### Задание
Переведите на английский язык предложение из отрывка о стихах Пушкина: «Это же политическая формула несправедливости: „эксплуатация человека человеком“».

### Предложенный отрывок
((

Часть вторая, гораздо короче
Часть вторая, гораздо короче
Диктатура якобы пролетариата распорядилась включить эти стихи в детскую диету исключительно ради Двадцать первой строки:
Но человека человек
- ну, и Двадцать второй.
За поразительное сходство с обрывком пропагандистского клише. Это же политическая формула несправедливости: "эксплуатация человека человеком". Знайте, милые крошки, что до 1917 года весь мир жил по этой формуле, на нашем лишь Архипелаге отмененной, - вот и Пушкин подтверждает.
Действительно - на Двадцать первой строке история Смерти переходит в историю Глупости. Но замечаешь это позже - в Двадцать третьей:
И раб послушно в путь потек...
Мы еще не понимаем, что в этой-то самой строке один из двоих и становится рабом (и этот новый статус подчеркнут аллитерацией), - но кого хоть однажды не царапнул вопрос: а чего это он такой послушный? трус или, наоборот, герой? Туда и тигр нейдет, - а он без колебаний - только потому что взглянули как-то особенно; подумаешь, взгляд...

))

### Исходные данные
((

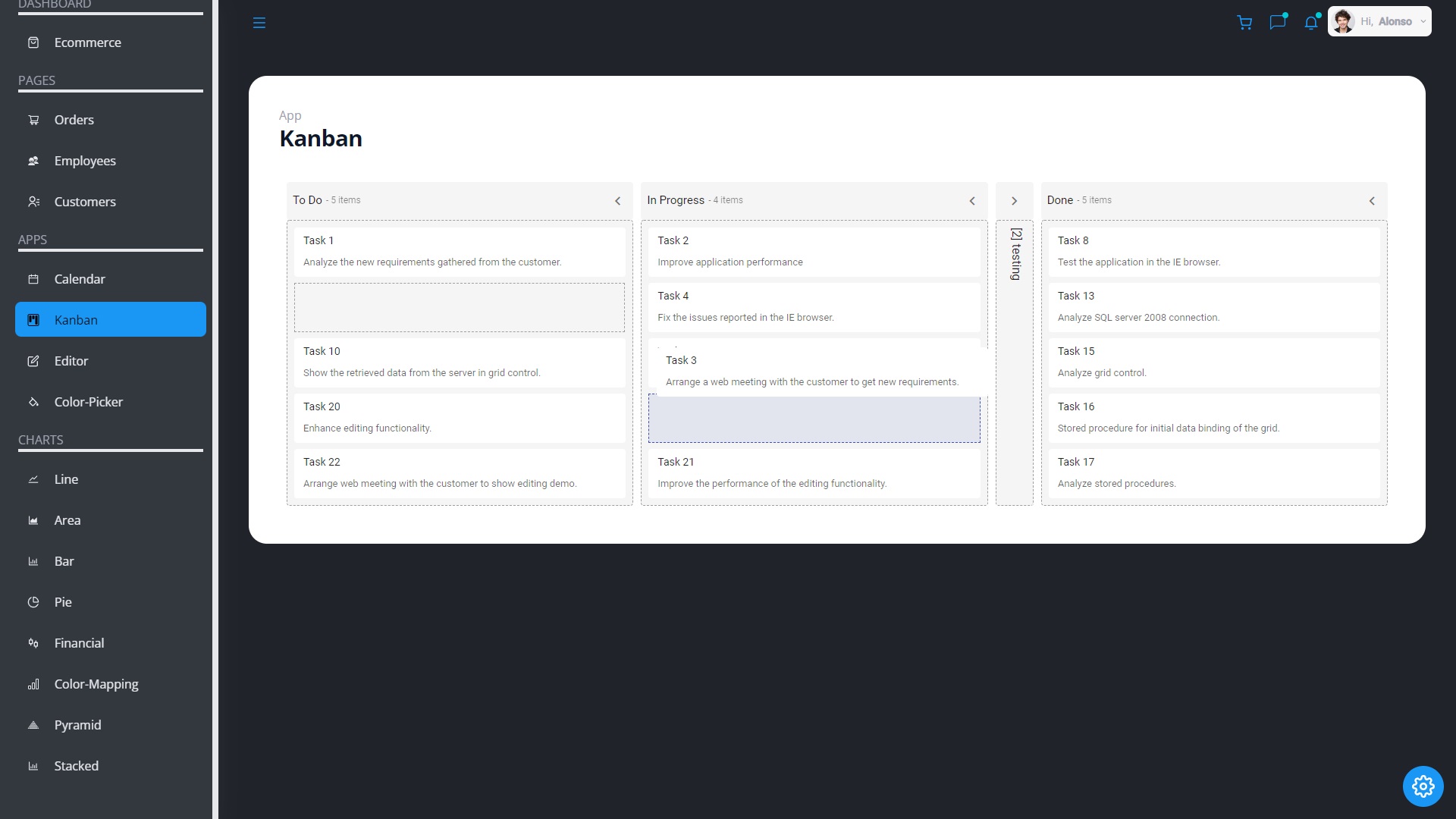Click the Ecommerce bag icon in sidebar
Image resolution: width=1456 pixels, height=819 pixels.
pos(33,42)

))

### Решение задачи
This is, after all, the political formula of injustice: "the exploitation of man by man."